A sa manière et ici plus que jamais , Clauw se pose en corsaire du roman historique. Il se joue des codes, respecte la valeur des faits historiques, savoure la liberté de créer, assume les drames, vibre aux succès glorieux. Dans son sillage, nous naviguons de page en page, de Paris à la Bretagne, d’un bord à l’autre de L’océan Atlantique via Maracaïbo et l’Archipel des Açores ; au gré d’une entreprise périlleuse semée d’embûches, de faits d’armes et de rebondissements. En phase avec son époque, Clauw est doté d’une « IA » qui ne veut que notre bien. L’Intelligence Aventureuse.
Il manie le romanesque comme ses héros préférés (désormais les nôtres) manient la ruse, la camaraderie, leur navire ou le sabre. Quel fantastique univers que celui de l’imaginaire de l’écrivain posé en surbrillance d’une période historique qui compte parmi les plus épiques de l’histoire de France !

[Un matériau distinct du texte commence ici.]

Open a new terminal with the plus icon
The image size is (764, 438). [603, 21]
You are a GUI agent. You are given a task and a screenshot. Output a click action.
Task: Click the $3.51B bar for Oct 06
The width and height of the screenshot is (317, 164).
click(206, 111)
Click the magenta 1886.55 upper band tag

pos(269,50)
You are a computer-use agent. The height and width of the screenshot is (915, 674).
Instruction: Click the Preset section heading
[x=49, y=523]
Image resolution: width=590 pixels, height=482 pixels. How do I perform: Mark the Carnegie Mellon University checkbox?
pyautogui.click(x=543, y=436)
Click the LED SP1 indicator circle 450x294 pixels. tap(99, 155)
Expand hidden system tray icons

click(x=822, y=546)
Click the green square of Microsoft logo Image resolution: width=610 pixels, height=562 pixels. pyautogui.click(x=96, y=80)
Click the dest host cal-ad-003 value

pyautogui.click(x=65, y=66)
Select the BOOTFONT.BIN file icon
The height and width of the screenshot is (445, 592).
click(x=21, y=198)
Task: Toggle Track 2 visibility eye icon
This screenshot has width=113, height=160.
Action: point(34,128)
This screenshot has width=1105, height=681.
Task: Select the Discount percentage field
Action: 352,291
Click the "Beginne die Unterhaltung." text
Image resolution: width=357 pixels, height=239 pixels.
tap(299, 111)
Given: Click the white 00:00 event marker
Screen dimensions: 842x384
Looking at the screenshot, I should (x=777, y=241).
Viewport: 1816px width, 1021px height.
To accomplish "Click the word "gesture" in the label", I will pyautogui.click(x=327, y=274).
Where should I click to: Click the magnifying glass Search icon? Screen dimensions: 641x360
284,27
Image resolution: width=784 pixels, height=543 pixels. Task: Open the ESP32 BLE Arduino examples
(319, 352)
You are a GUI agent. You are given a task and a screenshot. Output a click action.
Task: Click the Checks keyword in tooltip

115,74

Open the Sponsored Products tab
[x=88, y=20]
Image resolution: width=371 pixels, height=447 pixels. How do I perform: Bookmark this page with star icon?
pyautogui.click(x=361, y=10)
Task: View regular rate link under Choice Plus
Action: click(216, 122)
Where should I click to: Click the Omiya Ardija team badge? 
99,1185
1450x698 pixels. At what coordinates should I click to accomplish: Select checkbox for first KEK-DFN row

Il faut de la pugnacité pour mener à bien un tel projet d’écriture. D’autant qu’il serait trop simple que la réussite de celui-ci exempte son auteur d’avoir à affronter les tempêtes de la vie. Alors il faut faire face, se battre, faire bloc en famille et s’abandonner au corps médical. Parmi les qualités de l’auteur, le courage n’est pas des moindres. Ce courage lui permet de mener un combat au long cours. Un combat qui lui vaudrait sans nul doute le respect des héros les plus braves qui jalonnent les huit tomes de sa saga romanesque. De là à croire qu’il écrit comme il vit, exulté chaque jour par le soleil qui se lève, il n’y a qu’un pas !
Clauw est le capitaine de cette saga romanesque hors norme et je nous souhaite pour longtemps encore de compter parmi le grand équipage de ses lecteurs. Longue vie !
Stéphane Frémond
Co-fondateur et Président du Festival International du Film et du Livre d’Aventure de La Rochelle (FIFAV).